Monument to female veterans dedicated in New Mexico
By ANGELA KOCHERGA | Albuquerque Journal | Published: March 11, 2018
LAS CRUCES, N.M. (Tribune News Service) -- Hundreds gathered for the dedication of a monument to women veterans who have served in the Armed Forces.
"I've been wanting one for a long time. Today is special day," said Betty Somppie. She's 102 years old and served during World War II as an original member of the first Women's Auxillary Army Corp.
She was among the special guests at the historic dedication ceremony in Veteran's Memorial Park Saturday.
Shoshana Johnson, a U.S. Army specialist and prisoner of war in Iraq in 2003 paid homage to the trailblazing women in uniform.
"It's amazing to realize how many women have served before me, that have gone the distance, gone to extremes of disguising themselves as men in order to serve their nation. And yet there are those who still question whether we can serve, whether we have the heart, the mind or the strength to serve. Well, we have been serving," Johnson said.
United Military Women of the SouthWest spearheaded the effort to create a monument to women veterans, the first in New Mexico and one of handful in the U.S.
"It makes people aware women are veterans too," said Karen Woods, president of United Military of the SouthWest. Woods served in the Navy for 22 years and in retirement has worked tirelessly for a memorial. She said women veterans are often the hidden heroes in their communities.
"You have to educate people," Woods said.
The city of Las Cruces donated space at Veterans' Memorial Park and the state legislature provided a grant of $406,500 for the project. Other funding came from donations from private citizens and businesses.
The monument features six life size bronze sculptures of women in uniforms dating back to World War I through present day conflicts in Iraq and Afghanistan.
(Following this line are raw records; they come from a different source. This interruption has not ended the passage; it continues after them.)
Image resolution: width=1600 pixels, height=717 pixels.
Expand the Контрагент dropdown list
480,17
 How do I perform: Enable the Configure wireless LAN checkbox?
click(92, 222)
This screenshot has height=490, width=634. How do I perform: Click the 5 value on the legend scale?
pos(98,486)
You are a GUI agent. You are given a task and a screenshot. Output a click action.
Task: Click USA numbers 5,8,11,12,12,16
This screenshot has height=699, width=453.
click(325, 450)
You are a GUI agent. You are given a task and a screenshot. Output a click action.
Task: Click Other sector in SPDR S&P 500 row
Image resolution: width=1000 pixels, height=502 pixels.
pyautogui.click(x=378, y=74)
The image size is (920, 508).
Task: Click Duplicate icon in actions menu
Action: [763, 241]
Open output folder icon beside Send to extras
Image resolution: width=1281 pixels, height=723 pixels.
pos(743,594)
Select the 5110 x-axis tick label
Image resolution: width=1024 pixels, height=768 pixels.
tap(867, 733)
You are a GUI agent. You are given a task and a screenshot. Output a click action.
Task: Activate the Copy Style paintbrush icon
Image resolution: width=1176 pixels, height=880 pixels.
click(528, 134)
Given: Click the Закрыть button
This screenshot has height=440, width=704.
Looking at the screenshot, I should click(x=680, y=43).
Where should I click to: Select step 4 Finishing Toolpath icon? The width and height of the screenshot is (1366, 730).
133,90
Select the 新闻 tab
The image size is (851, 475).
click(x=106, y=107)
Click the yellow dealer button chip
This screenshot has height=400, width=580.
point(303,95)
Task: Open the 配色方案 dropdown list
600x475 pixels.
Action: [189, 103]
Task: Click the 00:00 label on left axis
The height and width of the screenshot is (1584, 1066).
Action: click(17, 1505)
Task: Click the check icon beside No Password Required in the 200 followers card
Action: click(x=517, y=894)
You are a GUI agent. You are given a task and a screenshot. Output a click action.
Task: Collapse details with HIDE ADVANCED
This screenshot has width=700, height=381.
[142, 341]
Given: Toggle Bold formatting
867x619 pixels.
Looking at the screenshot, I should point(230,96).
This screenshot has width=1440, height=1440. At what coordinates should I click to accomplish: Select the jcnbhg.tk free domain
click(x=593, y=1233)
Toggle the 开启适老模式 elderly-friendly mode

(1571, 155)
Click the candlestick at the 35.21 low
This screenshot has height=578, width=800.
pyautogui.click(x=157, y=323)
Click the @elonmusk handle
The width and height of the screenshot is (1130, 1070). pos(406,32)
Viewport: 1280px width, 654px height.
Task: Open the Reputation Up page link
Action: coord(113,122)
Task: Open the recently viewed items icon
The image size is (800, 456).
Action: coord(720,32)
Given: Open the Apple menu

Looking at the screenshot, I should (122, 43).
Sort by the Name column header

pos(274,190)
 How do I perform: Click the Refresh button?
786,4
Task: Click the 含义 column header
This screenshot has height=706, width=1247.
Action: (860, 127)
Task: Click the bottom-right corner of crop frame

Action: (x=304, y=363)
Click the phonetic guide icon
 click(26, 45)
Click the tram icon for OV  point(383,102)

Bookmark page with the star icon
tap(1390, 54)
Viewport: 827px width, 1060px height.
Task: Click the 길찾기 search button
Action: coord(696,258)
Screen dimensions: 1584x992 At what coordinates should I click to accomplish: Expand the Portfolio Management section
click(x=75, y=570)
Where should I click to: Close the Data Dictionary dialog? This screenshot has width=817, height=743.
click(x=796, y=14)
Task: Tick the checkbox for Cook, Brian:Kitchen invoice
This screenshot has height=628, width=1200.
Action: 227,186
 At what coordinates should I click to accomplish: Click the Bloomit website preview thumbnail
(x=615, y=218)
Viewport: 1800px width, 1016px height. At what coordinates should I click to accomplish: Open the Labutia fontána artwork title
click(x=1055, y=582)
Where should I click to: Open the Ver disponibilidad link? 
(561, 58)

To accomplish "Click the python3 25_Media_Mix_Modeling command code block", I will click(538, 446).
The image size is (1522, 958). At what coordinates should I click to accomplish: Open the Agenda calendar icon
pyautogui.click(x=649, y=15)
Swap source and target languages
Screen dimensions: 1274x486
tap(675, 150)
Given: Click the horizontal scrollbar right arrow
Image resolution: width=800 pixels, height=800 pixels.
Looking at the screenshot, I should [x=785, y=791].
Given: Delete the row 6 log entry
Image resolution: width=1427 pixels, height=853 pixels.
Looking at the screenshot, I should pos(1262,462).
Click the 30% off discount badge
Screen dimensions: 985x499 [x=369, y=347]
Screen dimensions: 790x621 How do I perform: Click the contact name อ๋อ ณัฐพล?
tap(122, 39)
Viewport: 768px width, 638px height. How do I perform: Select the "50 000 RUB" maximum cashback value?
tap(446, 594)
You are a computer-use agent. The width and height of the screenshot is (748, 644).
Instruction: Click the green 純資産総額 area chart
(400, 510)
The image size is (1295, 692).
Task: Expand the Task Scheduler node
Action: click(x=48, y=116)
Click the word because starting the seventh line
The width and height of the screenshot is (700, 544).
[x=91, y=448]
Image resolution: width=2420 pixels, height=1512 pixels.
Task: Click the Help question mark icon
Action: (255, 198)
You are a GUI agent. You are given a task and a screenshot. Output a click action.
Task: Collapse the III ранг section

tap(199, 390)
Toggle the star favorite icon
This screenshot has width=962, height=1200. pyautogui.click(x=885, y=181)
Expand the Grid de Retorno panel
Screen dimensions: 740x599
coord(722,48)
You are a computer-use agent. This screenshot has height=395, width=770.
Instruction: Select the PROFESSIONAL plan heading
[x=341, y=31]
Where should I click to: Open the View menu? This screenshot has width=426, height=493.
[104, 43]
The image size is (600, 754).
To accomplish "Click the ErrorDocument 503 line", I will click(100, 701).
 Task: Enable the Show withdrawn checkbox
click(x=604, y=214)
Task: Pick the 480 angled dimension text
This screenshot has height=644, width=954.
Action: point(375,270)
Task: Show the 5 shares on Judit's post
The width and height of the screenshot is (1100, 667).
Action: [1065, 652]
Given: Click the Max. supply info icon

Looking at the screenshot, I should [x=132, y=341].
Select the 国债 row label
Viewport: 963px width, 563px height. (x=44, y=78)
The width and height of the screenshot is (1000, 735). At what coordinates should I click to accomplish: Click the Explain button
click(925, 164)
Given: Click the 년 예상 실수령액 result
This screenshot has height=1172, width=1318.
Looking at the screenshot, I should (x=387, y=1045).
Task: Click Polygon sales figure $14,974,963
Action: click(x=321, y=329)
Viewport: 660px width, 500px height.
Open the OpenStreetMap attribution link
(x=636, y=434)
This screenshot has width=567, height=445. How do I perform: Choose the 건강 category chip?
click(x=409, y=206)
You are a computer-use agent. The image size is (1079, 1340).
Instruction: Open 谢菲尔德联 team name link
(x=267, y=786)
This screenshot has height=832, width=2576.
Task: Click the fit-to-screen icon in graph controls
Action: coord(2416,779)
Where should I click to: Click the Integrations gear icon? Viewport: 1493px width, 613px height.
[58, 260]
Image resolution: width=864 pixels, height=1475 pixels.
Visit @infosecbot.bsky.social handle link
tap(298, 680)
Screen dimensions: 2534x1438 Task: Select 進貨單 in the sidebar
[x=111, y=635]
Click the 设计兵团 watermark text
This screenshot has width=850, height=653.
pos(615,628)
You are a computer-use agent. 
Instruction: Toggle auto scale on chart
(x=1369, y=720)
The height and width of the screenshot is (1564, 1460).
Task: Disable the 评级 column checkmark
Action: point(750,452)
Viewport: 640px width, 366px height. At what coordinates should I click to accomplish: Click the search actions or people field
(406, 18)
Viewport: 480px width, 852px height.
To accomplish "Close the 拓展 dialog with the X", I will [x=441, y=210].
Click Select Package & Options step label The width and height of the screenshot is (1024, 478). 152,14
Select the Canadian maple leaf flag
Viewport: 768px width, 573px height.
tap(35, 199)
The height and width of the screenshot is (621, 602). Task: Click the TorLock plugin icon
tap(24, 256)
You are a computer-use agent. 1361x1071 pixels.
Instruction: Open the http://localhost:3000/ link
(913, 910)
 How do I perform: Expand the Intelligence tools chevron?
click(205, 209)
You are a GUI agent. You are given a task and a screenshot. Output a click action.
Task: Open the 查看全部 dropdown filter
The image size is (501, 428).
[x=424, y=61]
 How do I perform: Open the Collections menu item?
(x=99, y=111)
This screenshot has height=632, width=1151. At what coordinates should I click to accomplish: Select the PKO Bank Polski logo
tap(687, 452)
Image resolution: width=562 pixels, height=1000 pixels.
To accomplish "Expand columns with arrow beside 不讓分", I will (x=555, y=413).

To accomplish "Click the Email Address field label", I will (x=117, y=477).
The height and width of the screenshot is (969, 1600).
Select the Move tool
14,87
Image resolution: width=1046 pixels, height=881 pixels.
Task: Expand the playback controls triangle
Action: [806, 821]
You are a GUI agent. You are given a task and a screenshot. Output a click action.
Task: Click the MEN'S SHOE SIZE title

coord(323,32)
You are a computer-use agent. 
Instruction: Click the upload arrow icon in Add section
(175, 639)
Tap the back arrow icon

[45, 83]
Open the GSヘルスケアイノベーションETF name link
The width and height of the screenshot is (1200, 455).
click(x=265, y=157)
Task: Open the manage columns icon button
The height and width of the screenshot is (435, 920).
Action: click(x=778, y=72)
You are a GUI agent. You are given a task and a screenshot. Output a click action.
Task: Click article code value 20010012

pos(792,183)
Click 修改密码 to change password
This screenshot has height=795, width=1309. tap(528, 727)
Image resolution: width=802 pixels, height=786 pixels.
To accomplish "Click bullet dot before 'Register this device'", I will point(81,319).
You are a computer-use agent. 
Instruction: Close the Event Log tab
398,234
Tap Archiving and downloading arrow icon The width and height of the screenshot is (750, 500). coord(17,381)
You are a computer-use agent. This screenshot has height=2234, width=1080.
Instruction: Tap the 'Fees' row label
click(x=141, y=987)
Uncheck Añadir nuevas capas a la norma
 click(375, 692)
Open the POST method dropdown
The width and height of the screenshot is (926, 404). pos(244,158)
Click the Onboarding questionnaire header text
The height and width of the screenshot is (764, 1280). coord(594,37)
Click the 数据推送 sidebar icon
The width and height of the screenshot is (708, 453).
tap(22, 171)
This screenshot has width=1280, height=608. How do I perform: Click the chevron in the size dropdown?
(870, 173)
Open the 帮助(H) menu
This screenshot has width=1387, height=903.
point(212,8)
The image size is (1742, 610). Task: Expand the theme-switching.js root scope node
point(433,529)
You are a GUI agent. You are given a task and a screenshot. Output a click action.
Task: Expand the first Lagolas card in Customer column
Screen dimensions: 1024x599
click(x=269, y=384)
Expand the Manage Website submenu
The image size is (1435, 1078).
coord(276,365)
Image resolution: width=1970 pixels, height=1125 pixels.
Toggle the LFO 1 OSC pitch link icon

The work pays tribute to their service in the Army, Marines, Navy, Air Force, Coast Guard and Army National Guard.
The U.S. military opened all combat positions to women in 2016, but women have been serving their country in nearly every armed conflict, dating back to the Revolutionary War.
"You have your freedom because we have put on the uniform. When you told us we didn't have the right. We did it anyway," Johnson said during the ceremony.
After the dedication Mikah Henry and Rosemary Montoya, both 23-year-old soldiers with the Army Reserve, proudly snapped photos in the front of the monument.
"I'm honored to be here with so many women who have sacrificed so much," Montoya said.